The Supreme Court in, NOY VALLESINA ENGINEERING SpA, v. JINDAL DRUGS LIMITED & ORS, overruled the judgment of the division bench of Bombay HC and stated that a foreign award of arbitration whose seat is abroad can’t be challenged under Section 34 of Arbitration and Conciliation Act.
Facts
NV Engineering(appellant) and Jindal entered into a contract for setting a plant. Disputes arose and the appellant terminated the agreement and claimed damages. The matter was taken to the International Court of Arbitration in 1996. The tribunal in 2000, ordered partial award. Jindal approached Bombay HC(BHC) and post this final award was passed by ICA. The petition before BHC of partial damages was rejected as for a foreign award a challenge through a petition was not maintainable under Section 34 of the Act. Jindal approached the division bench of BHC and in the meanwhile, NV applied for enforcement of the partial and final award. This petition was allowed and Jindal’s contentions were overruled. The division bench however set aside the single judge’s order and held that that proceedings under Section 34 of the Act could be validly maintained to challenge a foreign award. The appellant approached this court.
Appellant’s Contention
The appellants contended that the judgment was unsupportable by law as a foreign award cannot be challenged under Section 34 of the Act and made reliance on several case laws.
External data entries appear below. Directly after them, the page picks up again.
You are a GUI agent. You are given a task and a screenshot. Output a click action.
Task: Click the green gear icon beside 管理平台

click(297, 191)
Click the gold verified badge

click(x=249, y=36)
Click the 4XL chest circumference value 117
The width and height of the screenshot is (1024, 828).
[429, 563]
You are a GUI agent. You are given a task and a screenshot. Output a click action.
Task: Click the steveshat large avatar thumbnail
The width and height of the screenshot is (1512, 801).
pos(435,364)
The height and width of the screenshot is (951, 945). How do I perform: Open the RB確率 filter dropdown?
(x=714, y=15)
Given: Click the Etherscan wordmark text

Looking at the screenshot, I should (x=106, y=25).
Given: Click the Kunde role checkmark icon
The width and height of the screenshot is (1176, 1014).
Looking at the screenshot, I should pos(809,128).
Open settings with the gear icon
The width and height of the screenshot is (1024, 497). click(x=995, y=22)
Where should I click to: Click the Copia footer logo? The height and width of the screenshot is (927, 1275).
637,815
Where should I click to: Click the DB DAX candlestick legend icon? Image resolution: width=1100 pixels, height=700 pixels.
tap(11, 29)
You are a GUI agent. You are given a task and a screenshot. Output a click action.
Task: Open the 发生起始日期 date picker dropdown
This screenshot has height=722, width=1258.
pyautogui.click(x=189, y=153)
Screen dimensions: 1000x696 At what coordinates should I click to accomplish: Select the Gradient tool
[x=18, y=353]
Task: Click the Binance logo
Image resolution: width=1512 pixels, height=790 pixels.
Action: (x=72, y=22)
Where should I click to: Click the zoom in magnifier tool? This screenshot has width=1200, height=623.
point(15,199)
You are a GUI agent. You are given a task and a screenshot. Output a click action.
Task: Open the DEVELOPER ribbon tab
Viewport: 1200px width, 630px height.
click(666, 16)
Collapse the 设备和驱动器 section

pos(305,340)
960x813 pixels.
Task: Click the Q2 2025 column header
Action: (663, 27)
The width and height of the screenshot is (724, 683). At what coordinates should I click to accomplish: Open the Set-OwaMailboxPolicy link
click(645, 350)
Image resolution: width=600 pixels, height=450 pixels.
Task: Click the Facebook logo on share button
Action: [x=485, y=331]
Learned counsel submitted that even the caveat in Bharat Aluminium Company vs Kaiser Aluminium Technical Services Inc(BALCO) that a class of foreign awards made prior to its pronouncement cannot aid Jindal’s essential argument with respect to the maintainability of a challenge under Section 34 and that such challenge under Part I is untenable. Secondly, the counsel argued upon the “Shashoua principle” and according to that principle, the designation of a “seat” of the arbitration would carry with it “something akin to an exclusive jurisdiction clause”. And lastly, according to Section 50, he argued that the order holding that the petition under Section 34 was not maintainable was not appealable.
Respondent’s Contention
The counsel argued that Section 34 operates in a field different from Section 48. The latter enables the enforcement of a foreign award, and the court may only refuse enforcement, whereas under Section 34, the legality of an award can be gone into and the court has the jurisdiction to set it aside. It was stated that the present case should not be dealt by BALCO rules.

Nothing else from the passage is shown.